A new feature film documentary about legendary NYTimes photographer Bill Cunningham.
Told in Bill Cunningham’s own words from a recently unearthed six-hour 1994 interview, the iconic street photographer and fashion historian chronicles, in his customarily cheerful and plainspoken manner, moonlighting as a milliner in France during the Korean War, his unique relationship with First Lady Jackie Kennedy, his four decades at The New York Times and his democratic view of fashion and society. Narrated by Sarah Jessica Parker, The Times of Bill Cunningham features incredible photographs chosen from over 3 million previously unpublicized images and documents from Cunningham.
The celebrated New York Times on-the-street fashion photographer gets a documentary portrait that movingly captures what made him unique.
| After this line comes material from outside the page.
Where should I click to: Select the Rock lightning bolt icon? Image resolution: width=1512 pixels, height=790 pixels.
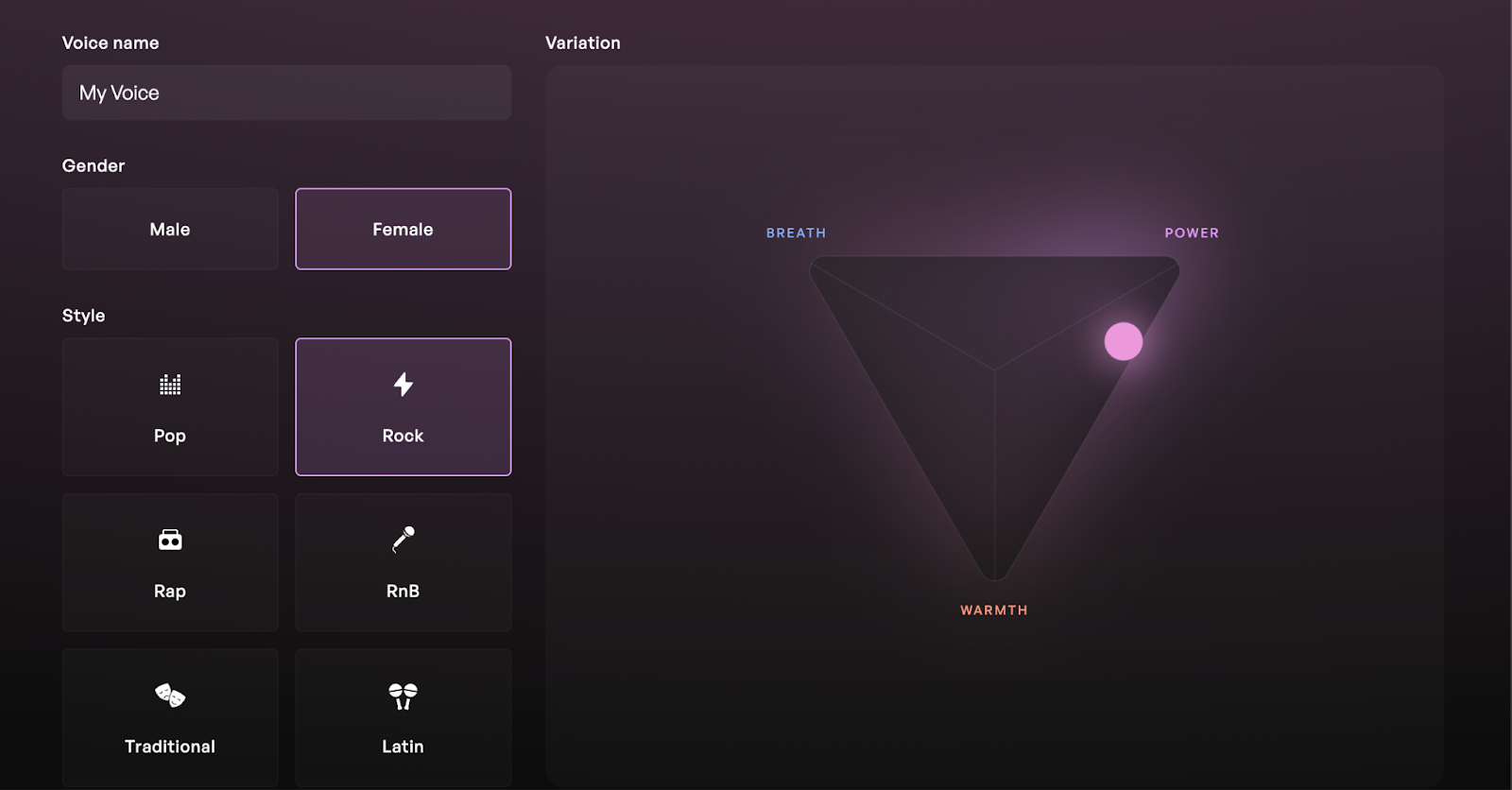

In “The Times of Bill Cunningham,” the late New York Times fashion photographer Bill Cunningham appears before us as a blissed-out aging choirboy. He sits in his small apartment, surrounded by file cabinets jammed with his work, a geek in his element, with a shock of gray hair and two jutting front teeth that give him a big rabbity smile so eager it’s giddy — and the thing is, he means it. That antic grin lights up the room.
“The Times of Bill Cunningham” is the second documentary to be made about the Times’ legendary on-the-street photographer and shutterbug of society, and it contains a revealing story about the first, “Bill Cunningham New York.” That film was released in 2011, when Cunningham was in his early eighties (he died in 2016), and it was a profile made with his ardent approval and cooperation. So you’d assume that he might have wanted to attend the New York premiere of it. But no. He skipped the premiere, and for good measure never bothered to see the movie.
Instead, when the early spring evening that should have been his red-carpet moment was happening, Cunningham was out doing what he always did: gliding through the New York streets on his trademark bicycle, looking for ordinary people to photograph — and not-so-ordinary people, though the beauty of Cunningham’s work is that he never made the distinction. He didn’t see it, so he didn’t make it. In one of his typical Sunday photo collages, you might encounter five different images of women on the street, each photographed wearing the same dress, all looking quite different in it, next to a shot of a celebrity strolling along in that same dress. But you’d always have to do a double take before you said, “Oh, look, it’s Claire Danes,” because Cunningham lent each figure the graceful mystery and radiance of a celebrity. On his weekly page, everybody was a star.
Cunningham himself became a star, though only reluctantly, in the most head-ducking and self-effacing way. He thrived on being behind the camera and behind the scenes, as he had since the 1940s, when he arrived in New York from his native Boston to work at Bonwit Teller. There’s now a full-scale genre of fashion-world documentaries, a category that found its commercial niche around a decade ago, with the release of “Valentino: The Last Emperor.” But something that has struck me over the last year is that there’s a special, intoxicating quality to movies that excavate the fashion demimonde prior to the 1960s — in other words, the “Phantom Thread” era or before. It might be Warhol doing his shoe drawings in the ’50s, or Cecil Beaton inventing the ’30s fairy-tale kingdom according to Vogue, or (in this case) Bill Cunningham, a sharply grinning young man of the most innocent flamboyance, from a conservative working-class Irish Catholic family, coming to New York and deciding to become a milliner, all because he thought that women’s hats could be like something out of a dream.
“The Times of Bill Cunningham” is built around an extended interview Cunningham gave in 1994 to a reporter named Mark Bozek (who’s the director of the film). The interview was supposed to be 10 minutes long, but Cunningham, then 65, just kept talking. He was one of those lucky individuals who’d discovered the secret of a happy existence: If you love what you do and do what you love, you’ll never work a day in your life.